I check social media, scanning Emory’s account and even Aubrey Willis’, but if they’re together, they’ve kept it on the DL. I yet again restrain myself from seeing whether or not Reynolds has an account. That’s like the isosceles triangle of slippery slopes. But I do scroll through a dozen other accounts of Preston Prep classmates hoping he’ll pop up. He doesn’t, even in the photos from a party where Sydney is claiming to have the time of her life.
I close the laptop and fall back on my bed, sighing.
I drum my fingers against my stomach. FOMO isn’t something I’m used to feeling so acutely. The meds usually dulled those kinds of things. But now it’s just frustratingly, achingly obvious that I’m the only one at home on a Friday night, sitting in my room, creeping on the off-limits neighbor I can barely even manage eye contact with. Jesus, the realization that I need a life has never been clearer.
I decide to risk going down to the kitchen. It’s late enough that Mom and Dad should be asleep. Dad snores like a freight train and my mom has started sleeping with a noise machine. It’s given me a little more freedom to move around at night, but I still play it safe, not even daring to turn on a light to illuminate my way down the stairs, through the house.

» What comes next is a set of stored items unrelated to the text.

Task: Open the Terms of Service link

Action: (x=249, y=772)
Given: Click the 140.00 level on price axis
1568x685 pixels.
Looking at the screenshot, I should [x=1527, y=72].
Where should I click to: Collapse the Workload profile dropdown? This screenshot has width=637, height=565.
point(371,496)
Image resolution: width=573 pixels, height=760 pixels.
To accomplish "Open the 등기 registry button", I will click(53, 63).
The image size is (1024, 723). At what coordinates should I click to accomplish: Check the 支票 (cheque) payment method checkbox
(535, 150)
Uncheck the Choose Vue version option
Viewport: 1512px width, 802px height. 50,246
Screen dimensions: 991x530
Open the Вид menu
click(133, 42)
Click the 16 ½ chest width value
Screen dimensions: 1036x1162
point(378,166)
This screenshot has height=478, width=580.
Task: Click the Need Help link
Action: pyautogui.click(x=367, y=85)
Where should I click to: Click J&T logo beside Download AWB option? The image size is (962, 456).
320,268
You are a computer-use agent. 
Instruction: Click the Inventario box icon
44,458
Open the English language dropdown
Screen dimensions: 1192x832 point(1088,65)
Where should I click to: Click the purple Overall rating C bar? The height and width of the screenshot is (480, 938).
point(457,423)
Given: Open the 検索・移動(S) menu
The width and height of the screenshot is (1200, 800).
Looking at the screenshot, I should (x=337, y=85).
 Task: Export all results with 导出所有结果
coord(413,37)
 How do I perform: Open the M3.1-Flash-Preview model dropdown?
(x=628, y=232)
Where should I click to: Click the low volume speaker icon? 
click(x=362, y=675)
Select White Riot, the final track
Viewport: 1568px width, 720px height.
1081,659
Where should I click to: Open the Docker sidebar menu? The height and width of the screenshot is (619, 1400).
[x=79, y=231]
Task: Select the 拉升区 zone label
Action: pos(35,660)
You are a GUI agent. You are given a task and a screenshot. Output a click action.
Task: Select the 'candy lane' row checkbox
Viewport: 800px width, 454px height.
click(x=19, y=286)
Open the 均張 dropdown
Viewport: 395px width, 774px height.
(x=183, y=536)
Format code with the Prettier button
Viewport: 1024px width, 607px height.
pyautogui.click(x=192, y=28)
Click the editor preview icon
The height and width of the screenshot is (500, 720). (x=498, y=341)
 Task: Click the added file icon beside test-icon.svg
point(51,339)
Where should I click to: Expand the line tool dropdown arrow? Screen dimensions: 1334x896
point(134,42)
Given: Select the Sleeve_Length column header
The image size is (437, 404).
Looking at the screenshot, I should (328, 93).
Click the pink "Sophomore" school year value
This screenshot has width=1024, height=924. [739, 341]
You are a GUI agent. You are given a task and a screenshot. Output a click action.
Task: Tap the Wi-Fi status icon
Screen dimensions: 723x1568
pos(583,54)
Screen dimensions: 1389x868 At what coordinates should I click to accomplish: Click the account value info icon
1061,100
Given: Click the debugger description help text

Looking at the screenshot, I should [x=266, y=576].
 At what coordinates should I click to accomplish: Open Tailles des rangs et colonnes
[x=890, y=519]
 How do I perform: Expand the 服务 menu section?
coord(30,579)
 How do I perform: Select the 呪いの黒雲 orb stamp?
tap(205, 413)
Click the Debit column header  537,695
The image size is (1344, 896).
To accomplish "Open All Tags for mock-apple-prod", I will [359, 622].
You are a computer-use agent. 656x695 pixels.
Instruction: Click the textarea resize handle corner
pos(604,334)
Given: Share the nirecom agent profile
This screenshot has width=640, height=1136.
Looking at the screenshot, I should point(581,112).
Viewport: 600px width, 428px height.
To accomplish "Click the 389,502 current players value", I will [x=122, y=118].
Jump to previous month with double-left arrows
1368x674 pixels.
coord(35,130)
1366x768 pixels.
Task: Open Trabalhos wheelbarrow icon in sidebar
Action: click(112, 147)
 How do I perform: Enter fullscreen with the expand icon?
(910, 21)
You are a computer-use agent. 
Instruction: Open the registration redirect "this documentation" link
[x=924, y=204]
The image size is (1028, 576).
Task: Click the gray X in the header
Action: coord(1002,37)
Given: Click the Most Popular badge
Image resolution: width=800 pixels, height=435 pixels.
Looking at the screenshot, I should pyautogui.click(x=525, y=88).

At the refrigerator, I open the freezer and stick my head in so that the cool air blasts across my face. I dig out an ice pop and am in the middle of tearing the package with my teeth when I hear a meow at the kitchen window. Firefly’s climbed the flower box and is peering in at me with his shrewd eyes.
“Hey bud,” I say, mostly to myself. It’s not like the cat can hear me. He continues to meow, louder and a touch more obnoxiously than normal. At the door, I pause, because I know my cat. Usually, that much noise means he’s brought a ‘gift’. I ease the door open, just a crack, and look down. Sure enough...
“Ugh, Firefly, are you kidding me?”
Firefly is holding the brown, striped body of a chipmunk in his mouth. I know if I let him, he’ll dart in, probably leaving the thing somewhere horribly inconvenient. Instead, I squeeze out to confront him.
“Let go of that!” I hiss. “Drop the chipmunk!”
Firefly isn’t having it. As soon as I get near enough to grab him, he’s jolting away. I chase him across the yard, grateful that no one’s come home yet, because I can’t even imagine how stupid I look, hobbling around after a cat and his chipmunk. I ultimately pick up a pinecone to chuck in his direction. Predictably, it misses, Emory having clearly sucked all of the throwing talent from our particular end of the gene pool. The yard is wet, coated in slippery dew. I throw another pinecone, which lands close enough to both alarm and piss the cat off. He gives me a surly, betrayed look, as if to say ‘I’m trying to feed you, woman!’
Having done this song and dance before, I know from experience that, half the time, the chipmunks are still alive—just stunned into submission—which means if I can grab the cat, I can probably save the pitiful creature. I pick up one more pinecone and throw it. This one skitters across the driveway, producing a long hissing sound that scares Firefly enough to drop the chipmunk.